**Material provided**
....

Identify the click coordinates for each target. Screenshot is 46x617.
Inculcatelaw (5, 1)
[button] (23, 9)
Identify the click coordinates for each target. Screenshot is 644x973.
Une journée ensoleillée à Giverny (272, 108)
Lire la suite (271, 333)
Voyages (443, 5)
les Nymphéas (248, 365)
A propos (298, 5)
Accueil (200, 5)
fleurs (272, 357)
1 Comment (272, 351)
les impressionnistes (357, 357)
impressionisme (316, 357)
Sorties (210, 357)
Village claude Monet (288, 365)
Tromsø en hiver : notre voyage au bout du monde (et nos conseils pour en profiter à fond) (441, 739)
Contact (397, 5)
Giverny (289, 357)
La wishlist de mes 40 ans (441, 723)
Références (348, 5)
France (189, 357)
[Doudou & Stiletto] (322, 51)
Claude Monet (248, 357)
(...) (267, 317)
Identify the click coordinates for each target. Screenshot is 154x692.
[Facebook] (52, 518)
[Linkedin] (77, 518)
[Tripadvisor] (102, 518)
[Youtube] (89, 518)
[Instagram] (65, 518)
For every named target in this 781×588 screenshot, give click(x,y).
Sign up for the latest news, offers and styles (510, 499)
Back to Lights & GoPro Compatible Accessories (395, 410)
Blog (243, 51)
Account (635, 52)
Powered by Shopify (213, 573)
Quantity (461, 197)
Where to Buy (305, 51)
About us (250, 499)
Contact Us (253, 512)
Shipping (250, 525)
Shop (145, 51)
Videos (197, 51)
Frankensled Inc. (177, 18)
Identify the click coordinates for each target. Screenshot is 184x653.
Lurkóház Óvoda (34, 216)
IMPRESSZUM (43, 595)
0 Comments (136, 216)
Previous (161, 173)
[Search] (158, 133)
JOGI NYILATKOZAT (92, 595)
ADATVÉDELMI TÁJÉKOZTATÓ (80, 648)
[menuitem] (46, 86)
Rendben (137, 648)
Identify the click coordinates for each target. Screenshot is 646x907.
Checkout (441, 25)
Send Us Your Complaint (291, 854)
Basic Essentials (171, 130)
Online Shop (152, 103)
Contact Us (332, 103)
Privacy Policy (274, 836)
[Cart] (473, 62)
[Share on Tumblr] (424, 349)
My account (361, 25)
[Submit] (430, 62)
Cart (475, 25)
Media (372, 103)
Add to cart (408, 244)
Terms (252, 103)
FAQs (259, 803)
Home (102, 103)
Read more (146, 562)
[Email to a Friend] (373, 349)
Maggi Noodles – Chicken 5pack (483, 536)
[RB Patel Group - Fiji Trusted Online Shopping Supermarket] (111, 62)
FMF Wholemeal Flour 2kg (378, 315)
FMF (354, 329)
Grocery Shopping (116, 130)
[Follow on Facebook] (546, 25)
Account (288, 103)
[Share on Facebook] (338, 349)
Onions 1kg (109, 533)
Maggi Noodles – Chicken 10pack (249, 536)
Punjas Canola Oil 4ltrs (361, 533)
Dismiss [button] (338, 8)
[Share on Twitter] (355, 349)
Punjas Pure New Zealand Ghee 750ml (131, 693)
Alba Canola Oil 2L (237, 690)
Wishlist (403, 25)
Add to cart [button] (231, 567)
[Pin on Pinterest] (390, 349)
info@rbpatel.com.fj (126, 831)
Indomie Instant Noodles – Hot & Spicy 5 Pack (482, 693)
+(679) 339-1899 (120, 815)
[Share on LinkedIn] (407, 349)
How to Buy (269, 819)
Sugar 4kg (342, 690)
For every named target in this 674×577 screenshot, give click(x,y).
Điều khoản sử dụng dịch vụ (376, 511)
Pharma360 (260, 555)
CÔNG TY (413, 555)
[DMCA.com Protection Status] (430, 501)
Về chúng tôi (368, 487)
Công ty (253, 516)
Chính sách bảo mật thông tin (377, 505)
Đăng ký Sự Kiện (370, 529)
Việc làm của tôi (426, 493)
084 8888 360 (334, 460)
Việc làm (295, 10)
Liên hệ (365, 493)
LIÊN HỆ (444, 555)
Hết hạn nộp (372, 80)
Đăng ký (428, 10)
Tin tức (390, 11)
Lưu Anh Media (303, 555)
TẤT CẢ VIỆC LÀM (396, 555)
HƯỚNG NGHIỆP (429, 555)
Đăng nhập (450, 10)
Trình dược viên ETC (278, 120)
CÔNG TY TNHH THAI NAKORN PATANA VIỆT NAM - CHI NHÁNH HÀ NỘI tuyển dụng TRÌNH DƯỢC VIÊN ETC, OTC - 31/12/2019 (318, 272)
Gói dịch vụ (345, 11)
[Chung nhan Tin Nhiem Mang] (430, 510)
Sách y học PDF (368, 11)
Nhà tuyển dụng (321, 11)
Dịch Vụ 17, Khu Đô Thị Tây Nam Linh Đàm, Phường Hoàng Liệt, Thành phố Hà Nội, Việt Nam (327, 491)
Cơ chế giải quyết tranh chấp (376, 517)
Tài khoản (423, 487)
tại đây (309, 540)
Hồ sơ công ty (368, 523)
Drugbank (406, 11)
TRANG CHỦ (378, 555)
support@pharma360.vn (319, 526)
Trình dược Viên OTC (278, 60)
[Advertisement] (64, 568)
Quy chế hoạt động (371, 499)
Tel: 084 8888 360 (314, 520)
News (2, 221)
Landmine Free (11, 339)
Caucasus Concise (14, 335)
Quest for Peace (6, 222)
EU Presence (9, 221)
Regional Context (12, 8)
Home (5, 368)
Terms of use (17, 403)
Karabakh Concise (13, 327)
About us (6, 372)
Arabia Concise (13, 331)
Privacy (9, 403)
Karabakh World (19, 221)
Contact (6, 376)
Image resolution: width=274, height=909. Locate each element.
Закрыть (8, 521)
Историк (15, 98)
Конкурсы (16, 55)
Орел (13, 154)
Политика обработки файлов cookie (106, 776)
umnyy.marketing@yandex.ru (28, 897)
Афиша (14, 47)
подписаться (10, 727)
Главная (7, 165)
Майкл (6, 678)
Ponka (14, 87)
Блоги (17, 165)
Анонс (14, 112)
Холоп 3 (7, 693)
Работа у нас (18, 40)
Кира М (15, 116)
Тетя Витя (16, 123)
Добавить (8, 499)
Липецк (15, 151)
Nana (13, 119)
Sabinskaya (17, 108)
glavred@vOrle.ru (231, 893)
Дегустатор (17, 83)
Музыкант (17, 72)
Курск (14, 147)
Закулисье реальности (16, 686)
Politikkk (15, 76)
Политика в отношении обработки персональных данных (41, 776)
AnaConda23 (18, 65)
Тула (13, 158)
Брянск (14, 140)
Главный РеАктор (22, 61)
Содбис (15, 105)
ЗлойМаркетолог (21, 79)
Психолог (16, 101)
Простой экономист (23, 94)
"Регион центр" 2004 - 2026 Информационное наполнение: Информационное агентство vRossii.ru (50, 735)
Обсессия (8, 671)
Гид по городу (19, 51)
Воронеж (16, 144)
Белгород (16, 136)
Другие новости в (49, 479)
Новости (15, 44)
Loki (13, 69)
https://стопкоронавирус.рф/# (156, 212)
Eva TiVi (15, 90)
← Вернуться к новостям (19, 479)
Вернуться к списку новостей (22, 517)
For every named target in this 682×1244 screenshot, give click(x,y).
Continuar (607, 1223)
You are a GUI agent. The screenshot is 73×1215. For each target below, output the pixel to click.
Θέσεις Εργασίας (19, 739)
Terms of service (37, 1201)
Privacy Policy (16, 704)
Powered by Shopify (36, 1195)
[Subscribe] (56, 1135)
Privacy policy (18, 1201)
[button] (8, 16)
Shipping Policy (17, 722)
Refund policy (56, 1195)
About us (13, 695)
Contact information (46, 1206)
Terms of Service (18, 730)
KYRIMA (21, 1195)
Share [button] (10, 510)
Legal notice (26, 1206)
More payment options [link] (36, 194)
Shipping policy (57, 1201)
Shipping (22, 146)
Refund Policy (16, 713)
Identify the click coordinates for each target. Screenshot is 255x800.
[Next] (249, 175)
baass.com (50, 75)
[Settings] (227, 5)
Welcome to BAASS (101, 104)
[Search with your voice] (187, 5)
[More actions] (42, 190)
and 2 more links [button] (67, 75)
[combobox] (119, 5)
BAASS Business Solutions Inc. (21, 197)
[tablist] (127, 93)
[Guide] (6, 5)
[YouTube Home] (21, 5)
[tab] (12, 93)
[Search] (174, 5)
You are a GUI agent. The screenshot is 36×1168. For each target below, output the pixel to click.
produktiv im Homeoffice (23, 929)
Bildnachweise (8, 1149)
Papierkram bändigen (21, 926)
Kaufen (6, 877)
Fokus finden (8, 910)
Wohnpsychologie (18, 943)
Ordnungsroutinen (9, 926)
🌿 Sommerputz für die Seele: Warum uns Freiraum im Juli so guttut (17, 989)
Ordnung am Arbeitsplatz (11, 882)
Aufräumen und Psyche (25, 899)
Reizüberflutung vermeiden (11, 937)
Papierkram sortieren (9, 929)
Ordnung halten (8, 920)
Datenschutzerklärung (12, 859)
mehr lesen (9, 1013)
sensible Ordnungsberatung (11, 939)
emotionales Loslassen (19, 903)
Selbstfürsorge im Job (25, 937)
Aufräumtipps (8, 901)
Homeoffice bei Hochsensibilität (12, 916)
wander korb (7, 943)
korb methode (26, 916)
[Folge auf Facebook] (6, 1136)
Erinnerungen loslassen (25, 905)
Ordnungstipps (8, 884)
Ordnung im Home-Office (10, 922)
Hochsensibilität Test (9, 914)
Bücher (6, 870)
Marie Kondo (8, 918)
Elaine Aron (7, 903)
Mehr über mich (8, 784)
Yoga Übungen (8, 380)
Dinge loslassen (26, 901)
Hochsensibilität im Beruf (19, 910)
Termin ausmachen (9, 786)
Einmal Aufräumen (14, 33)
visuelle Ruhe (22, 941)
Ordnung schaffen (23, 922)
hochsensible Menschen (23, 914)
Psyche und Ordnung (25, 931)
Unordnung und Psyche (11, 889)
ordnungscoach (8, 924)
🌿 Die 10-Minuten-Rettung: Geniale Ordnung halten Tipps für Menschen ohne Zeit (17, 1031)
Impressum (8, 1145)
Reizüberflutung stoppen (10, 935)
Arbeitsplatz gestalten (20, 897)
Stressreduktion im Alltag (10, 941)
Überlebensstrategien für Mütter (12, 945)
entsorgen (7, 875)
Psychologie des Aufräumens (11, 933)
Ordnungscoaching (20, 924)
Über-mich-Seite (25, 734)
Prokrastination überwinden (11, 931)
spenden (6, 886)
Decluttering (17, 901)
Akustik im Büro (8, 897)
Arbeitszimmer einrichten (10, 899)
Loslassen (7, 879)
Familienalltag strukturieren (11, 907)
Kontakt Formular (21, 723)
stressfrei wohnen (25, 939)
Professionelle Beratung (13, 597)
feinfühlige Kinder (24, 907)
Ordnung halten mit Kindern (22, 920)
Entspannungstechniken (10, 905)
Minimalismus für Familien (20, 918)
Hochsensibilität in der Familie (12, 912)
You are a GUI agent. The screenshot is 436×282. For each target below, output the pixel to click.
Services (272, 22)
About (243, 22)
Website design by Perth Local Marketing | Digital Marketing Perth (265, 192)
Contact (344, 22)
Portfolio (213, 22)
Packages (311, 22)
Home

....

**Your objective**
Copy out the entries from the line with "Elaine Aron (7, 903)" up to and including the line with "hochsensible Menschen (23, 914)", keeping every line, and add 100 to each number in the answer coordinates.

**The answer**
Elaine Aron (107, 1003)
Mehr über mich (108, 884)
Yoga Übungen (108, 480)
Dinge loslassen (126, 1001)
Hochsensibilität im Beruf (119, 1010)
Termin ausmachen (109, 886)
Einmal Aufräumen (114, 133)
visuelle Ruhe (122, 1041)
Ordnung schaffen (123, 1022)
hochsensible Menschen (123, 1014)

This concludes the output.